本文:
____

小池徹平のキラースマイルに感じる“光と影” 『大恋愛』戸田恵梨香とムロツヨシの関係をかき回す

 逆境の中で愛はどれほど試練に耐えることができるのか、生きる希望を愛に託した男女の出会いから10年を描くドラマ『大恋愛~僕を忘れる君と』(TBS系)。第2章は、若年性アルツハイマー病を発症した女医の尚(戸田恵梨香)と、彼女の支えとなる真司(ムロツヨシ)との穏やかな結婚生活がスタートした。しかし、小池徹平演じる若年性アルツハイマー病を患う松尾公平が登場した途端、物語の色合いが変わる。

 病院で初めて会った公平は、病気が発覚した途端に妻に去られ、生き甲斐である保育士の仕事も失いそうになっていた。尚と真司には初対面でいきなり「井原先生(松岡昌宏)の患者さんですか?」と声をかけ、看護師には「僕の前に診察を受けていたご夫婦、どちらがご病気なんですか?」と質問していた。ただ単純に同じ病気だから気になる、というよりも同じ病気なのに真逆の境遇であることに瞬時に反応した、という含みのある表情を見せ、爽やかな笑顔が印象的なだけに、より不気味に感じられるのだ。

 病気の不安を抱える尚にとって真司という存在が希望を与えてくれることは明らかで、真司にとっても小説を再び書くきっかけを与えてくれた尚は希望そのもの。病気によって絶望の淵にある公平の心の闇の深さは計り知れないものがあり、だからこそ小池徹平のあの完璧なキラースマイルが観るものの心をざわつかせる。

____

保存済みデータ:
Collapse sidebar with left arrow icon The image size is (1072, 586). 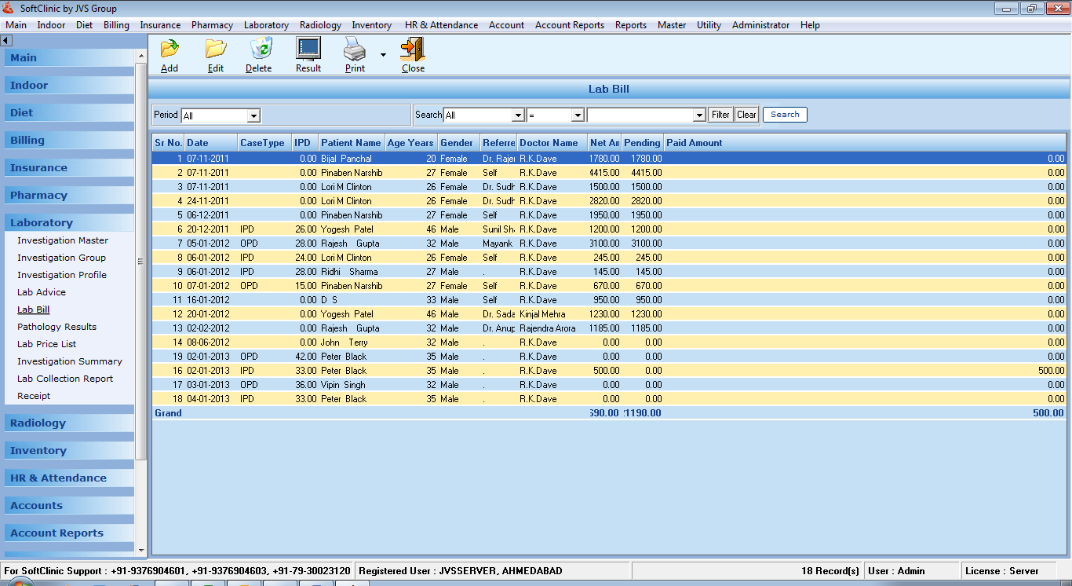6,40
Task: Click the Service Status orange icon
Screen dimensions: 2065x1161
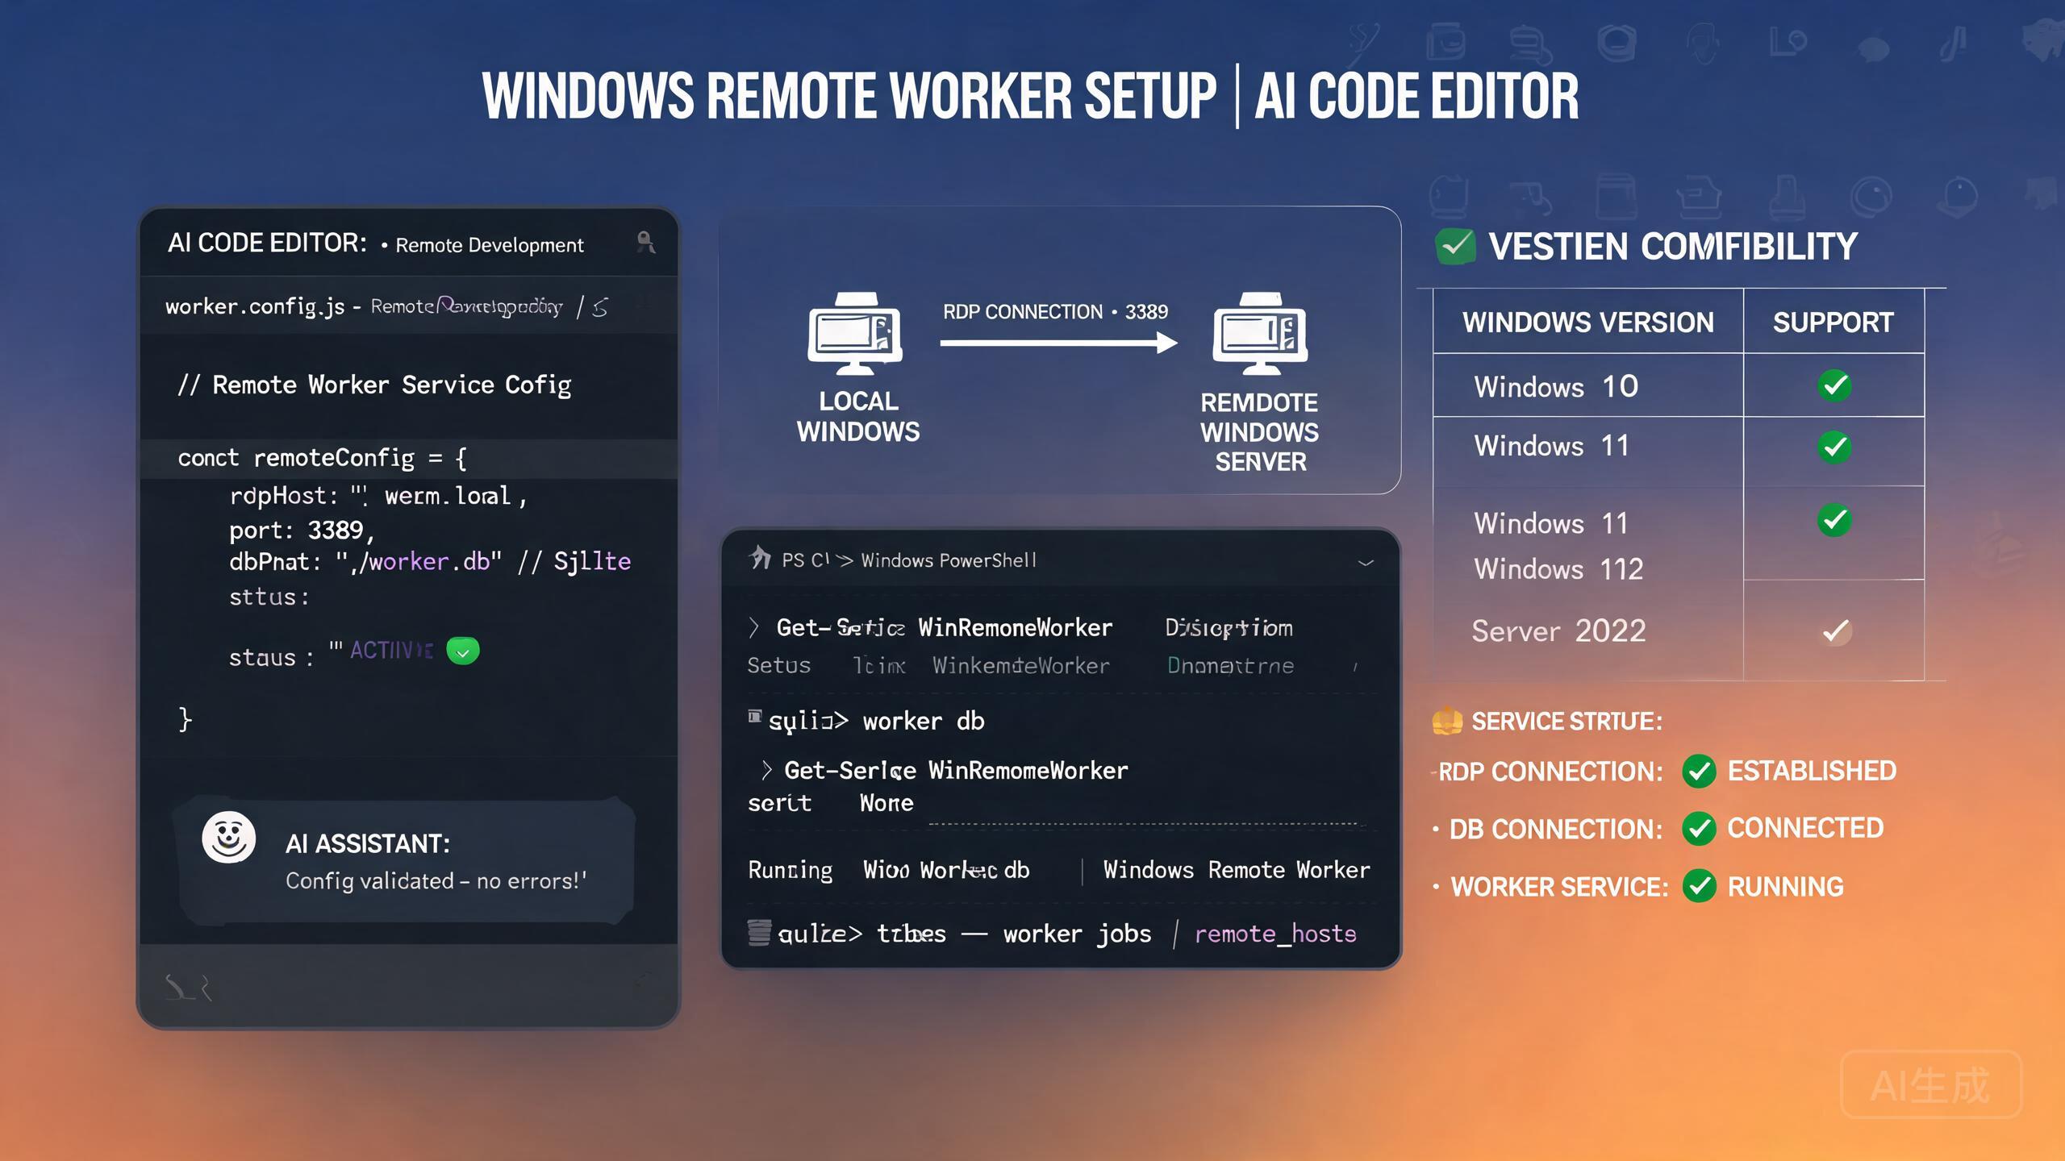Action: pyautogui.click(x=1447, y=721)
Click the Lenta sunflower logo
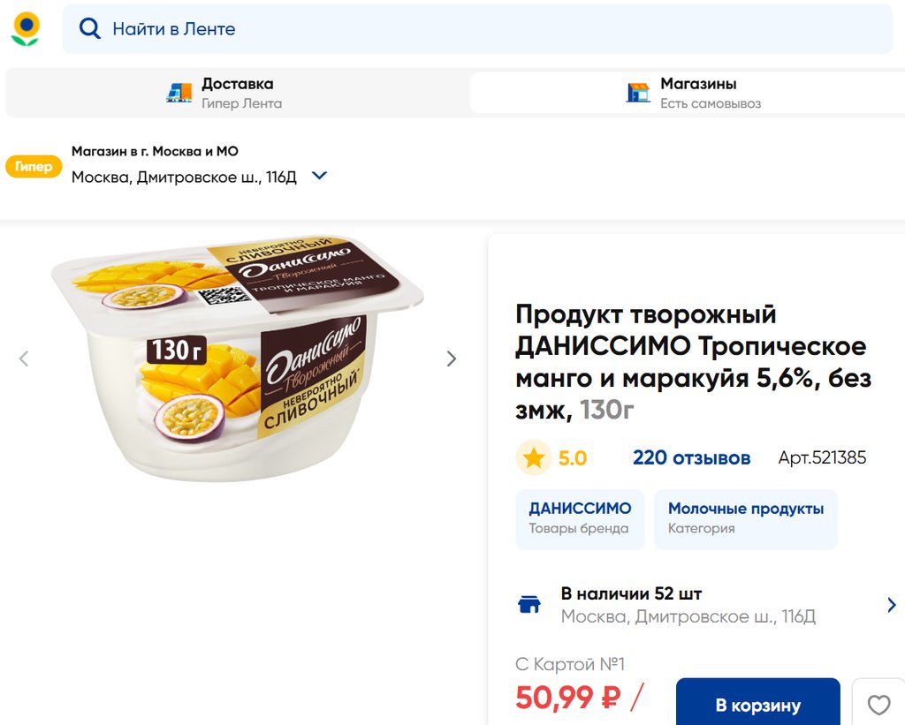The width and height of the screenshot is (905, 725). (x=26, y=28)
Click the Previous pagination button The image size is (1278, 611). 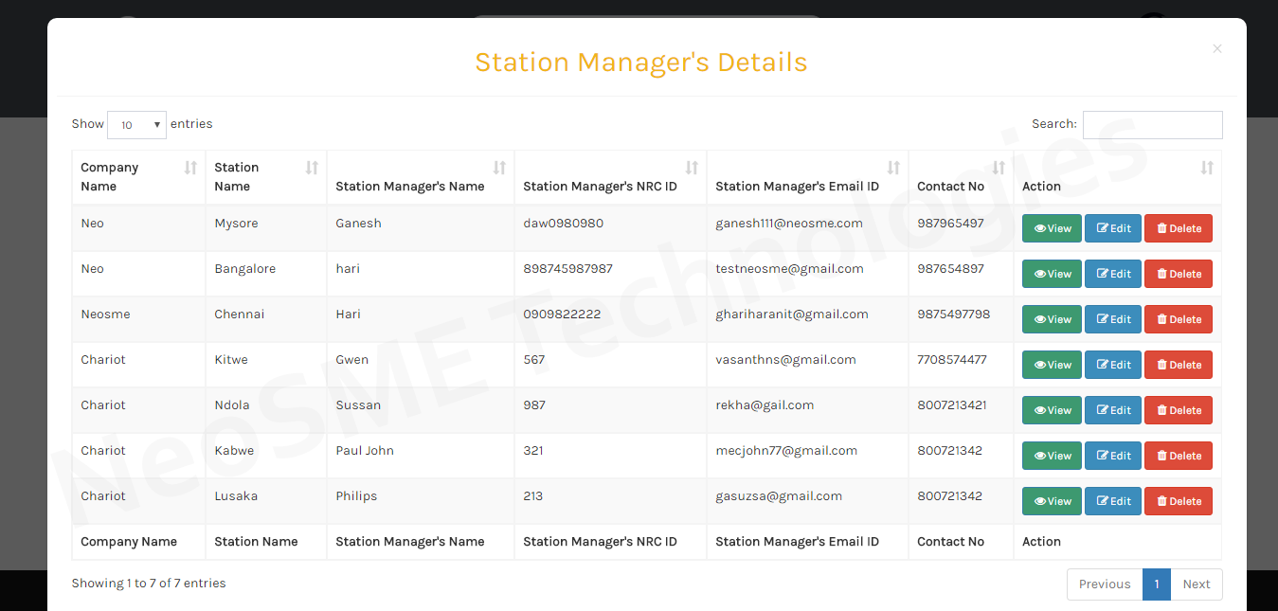coord(1104,584)
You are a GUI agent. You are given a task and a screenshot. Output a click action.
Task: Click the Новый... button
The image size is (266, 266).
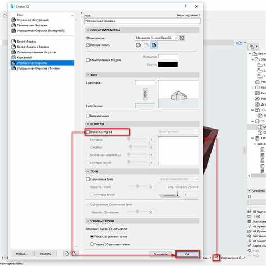tap(22, 254)
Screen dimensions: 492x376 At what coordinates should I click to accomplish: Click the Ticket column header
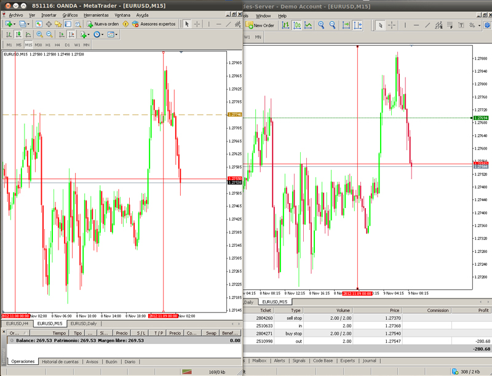coord(266,310)
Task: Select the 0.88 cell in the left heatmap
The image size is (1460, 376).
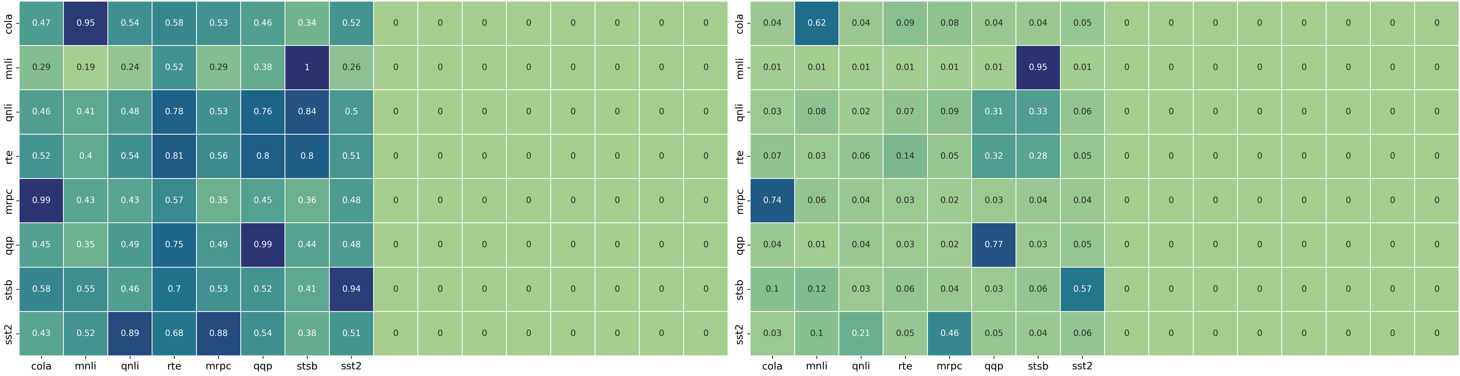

____

やること:
- A) ドラマ『大恋愛』の記事を2文で要約してください。
- B) ドラマ『大恋愛』の記事を、最後の文の後から書き継いでください。
データはここでは使いません。

解答:
- A) ドラマ『大恋愛~僕を忘れる君と』の第2章では、若年性アルツハイマー病を発症した尚と、彼女を支える真司の穏やかな結婚生活が始まるが、同じ病気を患う松尾公平の登場で物語の色合いが変わる。病気の発覚で妻に去られ、保育士の仕事も失いそうな公平の心の闇は計り知れず、そのため小池徹平の爽やかな笑顔がかえって不気味に感じられる。

- B)
 愛も希望もない状態で、そのうえ大切な仕事まで失いかけている公平が何を望んでいるのか、尚への執着は病気のせいなのか、それともそれ以上の感情があるのか。物語を大きくかき回す役柄を演じる頼もしさは、ミュージカル『1789-バスティーユの恋人たち-』をはじめ、ドラマ以外でもさまざまな舞台で成功を収めてきた自信からくるものでもあるのだろう。

 主人公の尚を演じる戸田恵梨香と小池徹平は1年半前、2017年4月期のTBS系金曜ドラマ『リバース』でも高校時代に恋人同士だったという役柄で共演している。小池が演じたのは、大学の仲間と旅行中に不審な事故死を遂げた広沢由樹。その死の謎を巡る話において、やはり小池の笑顔は光っていた。青春の光と影、輝きが強いほど影は濃くなり、後悔や罪悪感といった負の感情は強く感じられる。主演という立場ではないが、『リバース』が魅力的な物語になったひとつの要因には、間違いなく小池の存在があった。『大恋愛』の第6話放送後には、『リバース』で広沢の死の謎を解くある食品がSNSでも話題になっていたが、それだけ小池の演技が印象に残っていたということだろう。